TASK TO COMPLETE = Please print the lines of the material below word for word, starting at the line that contains "Click the Print" and ending at the line that contains "Action: pyautogui.click(x=165, y=30)", with both of those lines included.

DATA FOR THE TASK =
— Start —
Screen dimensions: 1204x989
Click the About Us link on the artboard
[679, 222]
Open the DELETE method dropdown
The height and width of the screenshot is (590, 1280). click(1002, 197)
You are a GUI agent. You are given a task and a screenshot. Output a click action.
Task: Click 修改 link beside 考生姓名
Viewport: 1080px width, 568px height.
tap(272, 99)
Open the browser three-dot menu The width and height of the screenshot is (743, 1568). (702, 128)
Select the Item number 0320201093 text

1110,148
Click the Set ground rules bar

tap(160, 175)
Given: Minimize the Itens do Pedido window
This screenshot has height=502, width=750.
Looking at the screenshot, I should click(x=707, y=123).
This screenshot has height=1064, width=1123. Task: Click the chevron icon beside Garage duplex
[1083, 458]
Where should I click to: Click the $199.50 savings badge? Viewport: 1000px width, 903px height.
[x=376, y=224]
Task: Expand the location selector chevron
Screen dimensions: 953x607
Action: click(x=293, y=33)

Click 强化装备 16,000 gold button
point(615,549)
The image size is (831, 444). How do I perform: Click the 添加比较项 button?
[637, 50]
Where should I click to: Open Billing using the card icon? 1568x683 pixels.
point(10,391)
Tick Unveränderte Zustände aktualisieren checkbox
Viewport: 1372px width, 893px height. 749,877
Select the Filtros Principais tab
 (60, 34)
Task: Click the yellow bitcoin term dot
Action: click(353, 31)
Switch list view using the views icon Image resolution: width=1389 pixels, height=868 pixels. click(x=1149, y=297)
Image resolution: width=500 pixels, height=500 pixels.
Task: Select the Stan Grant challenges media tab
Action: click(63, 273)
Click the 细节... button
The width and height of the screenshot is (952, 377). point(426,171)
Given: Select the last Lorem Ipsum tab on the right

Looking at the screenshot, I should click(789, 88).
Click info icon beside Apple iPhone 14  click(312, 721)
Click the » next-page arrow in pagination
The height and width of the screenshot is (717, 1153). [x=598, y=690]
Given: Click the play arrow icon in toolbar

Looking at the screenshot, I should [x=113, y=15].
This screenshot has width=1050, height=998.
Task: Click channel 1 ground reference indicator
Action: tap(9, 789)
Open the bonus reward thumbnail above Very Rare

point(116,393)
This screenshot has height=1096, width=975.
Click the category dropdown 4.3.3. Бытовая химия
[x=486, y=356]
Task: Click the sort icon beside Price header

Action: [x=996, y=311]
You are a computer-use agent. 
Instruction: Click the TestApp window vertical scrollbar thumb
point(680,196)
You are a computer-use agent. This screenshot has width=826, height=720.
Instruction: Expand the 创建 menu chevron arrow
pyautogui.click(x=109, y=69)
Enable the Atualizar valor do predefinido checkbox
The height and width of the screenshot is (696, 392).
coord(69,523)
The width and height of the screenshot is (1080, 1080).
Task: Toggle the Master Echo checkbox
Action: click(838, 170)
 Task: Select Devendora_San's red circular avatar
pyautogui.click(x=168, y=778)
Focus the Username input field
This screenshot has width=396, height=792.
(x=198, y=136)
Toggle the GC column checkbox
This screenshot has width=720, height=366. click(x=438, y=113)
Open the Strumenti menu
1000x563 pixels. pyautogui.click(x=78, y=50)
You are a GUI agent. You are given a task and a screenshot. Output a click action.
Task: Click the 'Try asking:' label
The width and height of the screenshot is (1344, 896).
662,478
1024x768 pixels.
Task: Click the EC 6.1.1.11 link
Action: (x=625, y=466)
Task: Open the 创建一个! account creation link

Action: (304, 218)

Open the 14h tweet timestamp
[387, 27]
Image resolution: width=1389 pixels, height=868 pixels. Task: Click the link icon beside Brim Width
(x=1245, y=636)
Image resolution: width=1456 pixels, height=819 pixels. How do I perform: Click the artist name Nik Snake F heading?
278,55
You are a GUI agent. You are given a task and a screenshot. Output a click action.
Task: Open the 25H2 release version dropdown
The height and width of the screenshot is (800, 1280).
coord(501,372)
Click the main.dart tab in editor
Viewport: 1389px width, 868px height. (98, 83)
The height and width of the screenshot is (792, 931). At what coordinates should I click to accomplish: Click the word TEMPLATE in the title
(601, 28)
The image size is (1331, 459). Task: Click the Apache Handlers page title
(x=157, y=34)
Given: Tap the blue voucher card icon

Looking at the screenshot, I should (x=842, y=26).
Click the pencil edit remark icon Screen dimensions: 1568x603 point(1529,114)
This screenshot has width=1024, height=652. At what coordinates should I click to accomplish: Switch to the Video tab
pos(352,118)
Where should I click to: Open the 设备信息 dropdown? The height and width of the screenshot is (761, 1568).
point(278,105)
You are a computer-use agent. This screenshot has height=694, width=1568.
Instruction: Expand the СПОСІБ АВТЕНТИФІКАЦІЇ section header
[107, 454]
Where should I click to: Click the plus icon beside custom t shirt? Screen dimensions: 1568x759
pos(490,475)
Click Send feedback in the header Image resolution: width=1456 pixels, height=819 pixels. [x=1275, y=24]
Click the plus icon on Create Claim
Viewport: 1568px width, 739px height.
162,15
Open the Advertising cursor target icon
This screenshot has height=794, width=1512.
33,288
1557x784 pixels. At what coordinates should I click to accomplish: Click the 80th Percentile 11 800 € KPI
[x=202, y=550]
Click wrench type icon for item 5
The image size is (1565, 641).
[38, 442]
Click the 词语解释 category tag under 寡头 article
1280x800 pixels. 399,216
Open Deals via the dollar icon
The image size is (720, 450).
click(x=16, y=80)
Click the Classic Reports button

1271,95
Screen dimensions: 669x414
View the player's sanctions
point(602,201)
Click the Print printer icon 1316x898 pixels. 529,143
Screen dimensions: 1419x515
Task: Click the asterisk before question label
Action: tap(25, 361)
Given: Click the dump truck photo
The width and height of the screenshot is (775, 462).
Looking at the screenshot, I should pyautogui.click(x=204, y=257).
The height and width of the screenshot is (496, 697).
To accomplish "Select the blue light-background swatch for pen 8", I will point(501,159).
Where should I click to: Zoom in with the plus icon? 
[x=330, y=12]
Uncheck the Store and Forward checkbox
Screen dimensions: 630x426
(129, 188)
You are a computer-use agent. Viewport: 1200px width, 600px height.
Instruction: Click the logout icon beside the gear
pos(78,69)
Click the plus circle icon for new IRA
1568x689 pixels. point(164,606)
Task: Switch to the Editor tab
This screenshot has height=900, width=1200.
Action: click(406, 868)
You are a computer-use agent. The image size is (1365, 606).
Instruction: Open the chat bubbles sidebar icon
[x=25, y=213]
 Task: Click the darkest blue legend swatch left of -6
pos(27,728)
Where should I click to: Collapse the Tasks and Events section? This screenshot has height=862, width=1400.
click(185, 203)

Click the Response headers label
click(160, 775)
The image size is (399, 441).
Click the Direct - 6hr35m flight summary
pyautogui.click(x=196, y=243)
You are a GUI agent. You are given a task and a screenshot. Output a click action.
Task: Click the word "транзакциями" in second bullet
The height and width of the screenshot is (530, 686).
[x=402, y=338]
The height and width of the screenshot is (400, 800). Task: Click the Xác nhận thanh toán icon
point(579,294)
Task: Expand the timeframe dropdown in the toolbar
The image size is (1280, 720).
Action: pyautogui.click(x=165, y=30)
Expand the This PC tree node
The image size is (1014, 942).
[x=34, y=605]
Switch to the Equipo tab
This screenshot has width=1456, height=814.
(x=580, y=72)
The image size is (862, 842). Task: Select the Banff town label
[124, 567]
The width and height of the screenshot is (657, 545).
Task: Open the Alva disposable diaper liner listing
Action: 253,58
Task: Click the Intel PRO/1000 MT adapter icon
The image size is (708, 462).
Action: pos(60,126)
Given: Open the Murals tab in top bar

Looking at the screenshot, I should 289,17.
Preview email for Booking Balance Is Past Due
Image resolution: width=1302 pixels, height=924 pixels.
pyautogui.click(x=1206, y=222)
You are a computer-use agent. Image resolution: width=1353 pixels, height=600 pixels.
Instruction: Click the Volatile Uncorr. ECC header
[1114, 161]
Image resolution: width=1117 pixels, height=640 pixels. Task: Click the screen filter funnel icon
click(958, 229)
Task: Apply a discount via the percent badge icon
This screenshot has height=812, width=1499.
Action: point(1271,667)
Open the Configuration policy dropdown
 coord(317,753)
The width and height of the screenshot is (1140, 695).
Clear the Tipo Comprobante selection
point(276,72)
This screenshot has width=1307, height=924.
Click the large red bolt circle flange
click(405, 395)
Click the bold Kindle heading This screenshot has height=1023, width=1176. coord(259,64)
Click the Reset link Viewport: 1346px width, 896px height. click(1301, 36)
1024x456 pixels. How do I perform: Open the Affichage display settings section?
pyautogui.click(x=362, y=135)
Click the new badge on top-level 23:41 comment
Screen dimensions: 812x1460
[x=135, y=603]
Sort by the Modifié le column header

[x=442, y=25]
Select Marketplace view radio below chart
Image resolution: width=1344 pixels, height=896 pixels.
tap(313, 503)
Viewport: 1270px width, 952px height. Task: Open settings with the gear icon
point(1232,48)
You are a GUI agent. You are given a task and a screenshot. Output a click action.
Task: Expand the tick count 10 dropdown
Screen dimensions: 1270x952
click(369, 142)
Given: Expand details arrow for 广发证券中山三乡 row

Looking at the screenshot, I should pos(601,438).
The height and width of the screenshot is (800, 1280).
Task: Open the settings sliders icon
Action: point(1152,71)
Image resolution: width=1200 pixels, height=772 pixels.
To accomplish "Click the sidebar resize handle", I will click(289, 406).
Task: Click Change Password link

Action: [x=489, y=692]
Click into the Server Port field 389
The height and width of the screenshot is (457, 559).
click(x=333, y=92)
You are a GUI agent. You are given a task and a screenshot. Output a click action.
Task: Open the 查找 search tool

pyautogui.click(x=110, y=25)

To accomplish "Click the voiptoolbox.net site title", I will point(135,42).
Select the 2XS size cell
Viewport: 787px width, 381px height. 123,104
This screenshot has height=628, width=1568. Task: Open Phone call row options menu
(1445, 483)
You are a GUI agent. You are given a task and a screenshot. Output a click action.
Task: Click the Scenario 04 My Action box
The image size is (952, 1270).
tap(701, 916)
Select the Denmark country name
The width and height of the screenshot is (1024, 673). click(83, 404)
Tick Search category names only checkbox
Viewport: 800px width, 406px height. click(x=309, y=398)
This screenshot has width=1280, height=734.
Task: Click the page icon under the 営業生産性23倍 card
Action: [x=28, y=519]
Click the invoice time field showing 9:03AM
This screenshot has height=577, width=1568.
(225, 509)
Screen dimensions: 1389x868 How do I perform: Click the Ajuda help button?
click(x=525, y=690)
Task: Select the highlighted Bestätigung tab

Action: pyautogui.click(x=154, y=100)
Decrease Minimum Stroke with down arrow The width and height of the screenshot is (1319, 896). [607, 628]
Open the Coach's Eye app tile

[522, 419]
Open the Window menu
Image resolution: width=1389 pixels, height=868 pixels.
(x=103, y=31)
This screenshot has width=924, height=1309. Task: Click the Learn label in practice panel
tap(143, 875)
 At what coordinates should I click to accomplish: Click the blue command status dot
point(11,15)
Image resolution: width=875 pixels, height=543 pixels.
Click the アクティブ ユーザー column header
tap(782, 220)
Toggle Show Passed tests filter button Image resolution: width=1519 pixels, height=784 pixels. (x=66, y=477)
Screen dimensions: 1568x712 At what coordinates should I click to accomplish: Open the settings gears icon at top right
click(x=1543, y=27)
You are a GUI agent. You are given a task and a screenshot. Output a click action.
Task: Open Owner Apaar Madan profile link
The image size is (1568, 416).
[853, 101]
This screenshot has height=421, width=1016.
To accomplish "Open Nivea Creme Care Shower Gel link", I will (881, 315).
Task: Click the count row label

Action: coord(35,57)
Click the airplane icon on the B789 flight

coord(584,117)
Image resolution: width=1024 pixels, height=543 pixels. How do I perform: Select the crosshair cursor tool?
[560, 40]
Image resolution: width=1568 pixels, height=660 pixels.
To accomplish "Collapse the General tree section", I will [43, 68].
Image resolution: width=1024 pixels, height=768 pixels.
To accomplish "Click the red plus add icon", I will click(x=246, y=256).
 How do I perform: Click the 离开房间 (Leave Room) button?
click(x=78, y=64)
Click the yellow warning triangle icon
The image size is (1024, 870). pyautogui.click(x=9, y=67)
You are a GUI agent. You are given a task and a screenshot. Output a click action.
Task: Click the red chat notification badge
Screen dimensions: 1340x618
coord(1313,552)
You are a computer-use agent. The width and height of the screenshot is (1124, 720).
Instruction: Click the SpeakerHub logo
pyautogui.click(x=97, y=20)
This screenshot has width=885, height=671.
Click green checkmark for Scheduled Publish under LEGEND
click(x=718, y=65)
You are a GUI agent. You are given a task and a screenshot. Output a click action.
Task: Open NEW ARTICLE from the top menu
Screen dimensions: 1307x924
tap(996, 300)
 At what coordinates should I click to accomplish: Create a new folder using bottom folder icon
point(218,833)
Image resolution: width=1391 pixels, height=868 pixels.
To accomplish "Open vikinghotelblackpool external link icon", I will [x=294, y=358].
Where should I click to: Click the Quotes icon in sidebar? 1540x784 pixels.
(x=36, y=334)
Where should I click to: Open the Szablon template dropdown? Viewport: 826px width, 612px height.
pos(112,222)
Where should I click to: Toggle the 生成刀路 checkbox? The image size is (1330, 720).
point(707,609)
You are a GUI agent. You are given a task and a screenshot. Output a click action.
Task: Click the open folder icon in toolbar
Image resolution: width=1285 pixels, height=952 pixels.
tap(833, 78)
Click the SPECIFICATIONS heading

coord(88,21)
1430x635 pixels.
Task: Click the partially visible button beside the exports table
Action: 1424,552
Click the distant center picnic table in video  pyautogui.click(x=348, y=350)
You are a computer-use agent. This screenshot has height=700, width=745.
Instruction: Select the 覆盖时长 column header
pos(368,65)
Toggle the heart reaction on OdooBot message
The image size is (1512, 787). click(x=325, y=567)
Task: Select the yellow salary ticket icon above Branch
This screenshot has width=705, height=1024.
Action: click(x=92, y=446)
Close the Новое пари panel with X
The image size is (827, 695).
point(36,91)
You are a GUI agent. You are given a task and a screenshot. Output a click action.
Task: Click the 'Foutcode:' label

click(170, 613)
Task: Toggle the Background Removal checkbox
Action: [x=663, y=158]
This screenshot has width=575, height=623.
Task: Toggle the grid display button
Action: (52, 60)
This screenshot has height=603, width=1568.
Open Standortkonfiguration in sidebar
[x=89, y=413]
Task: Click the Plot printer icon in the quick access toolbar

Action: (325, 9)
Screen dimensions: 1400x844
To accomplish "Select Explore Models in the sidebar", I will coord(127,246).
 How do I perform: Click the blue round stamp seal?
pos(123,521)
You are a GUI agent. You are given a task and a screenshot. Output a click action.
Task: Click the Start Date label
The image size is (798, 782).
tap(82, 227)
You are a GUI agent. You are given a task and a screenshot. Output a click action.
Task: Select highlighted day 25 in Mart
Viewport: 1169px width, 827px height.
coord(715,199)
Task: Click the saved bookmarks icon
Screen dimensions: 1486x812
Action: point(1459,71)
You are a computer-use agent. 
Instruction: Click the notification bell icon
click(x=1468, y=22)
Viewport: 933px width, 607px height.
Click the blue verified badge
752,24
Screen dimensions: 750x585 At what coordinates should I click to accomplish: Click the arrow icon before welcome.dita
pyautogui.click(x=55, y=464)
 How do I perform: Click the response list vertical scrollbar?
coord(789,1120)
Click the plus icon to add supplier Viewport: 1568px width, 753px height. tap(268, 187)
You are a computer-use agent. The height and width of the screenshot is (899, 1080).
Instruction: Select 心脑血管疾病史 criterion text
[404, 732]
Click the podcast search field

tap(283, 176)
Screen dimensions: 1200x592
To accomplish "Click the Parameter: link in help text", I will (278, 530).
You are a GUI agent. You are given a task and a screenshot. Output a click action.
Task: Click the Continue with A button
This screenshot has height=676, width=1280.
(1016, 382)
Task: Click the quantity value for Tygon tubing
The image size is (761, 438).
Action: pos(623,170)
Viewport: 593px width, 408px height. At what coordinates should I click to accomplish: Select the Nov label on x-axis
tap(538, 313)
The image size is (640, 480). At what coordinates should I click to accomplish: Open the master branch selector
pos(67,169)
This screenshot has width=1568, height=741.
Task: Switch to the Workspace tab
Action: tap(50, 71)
— End —
PROBLEM SOLUTION =
Click the Print printer icon 1316x898 pixels. 529,143
Screen dimensions: 1419x515
Task: Click the asterisk before question label
Action: tap(25, 361)
Given: Click the dump truck photo
The width and height of the screenshot is (775, 462).
Looking at the screenshot, I should pyautogui.click(x=204, y=257).
The height and width of the screenshot is (496, 697).
To accomplish "Select the blue light-background swatch for pen 8", I will point(501,159).
Where should I click to: Zoom in with the plus icon? 
[x=330, y=12]
Uncheck the Store and Forward checkbox
Screen dimensions: 630x426
(129, 188)
You are a computer-use agent. Viewport: 1200px width, 600px height.
Instruction: Click the logout icon beside the gear
pos(78,69)
Click the plus circle icon for new IRA
1568x689 pixels. point(164,606)
Task: Switch to the Editor tab
This screenshot has height=900, width=1200.
Action: click(406, 868)
You are a computer-use agent. The image size is (1365, 606).
Instruction: Open the chat bubbles sidebar icon
[x=25, y=213]
 Task: Click the darkest blue legend swatch left of -6
pos(27,728)
Where should I click to: Collapse the Tasks and Events section? This screenshot has height=862, width=1400.
click(185, 203)

Click the Response headers label
click(160, 775)
The image size is (399, 441).
Click the Direct - 6hr35m flight summary
pyautogui.click(x=196, y=243)
You are a GUI agent. You are given a task and a screenshot. Output a click action.
Task: Click the word "транзакциями" in second bullet
The height and width of the screenshot is (530, 686).
[x=402, y=338]
The height and width of the screenshot is (400, 800). Task: Click the Xác nhận thanh toán icon
point(579,294)
Task: Expand the timeframe dropdown in the toolbar
The image size is (1280, 720).
Action: pyautogui.click(x=165, y=30)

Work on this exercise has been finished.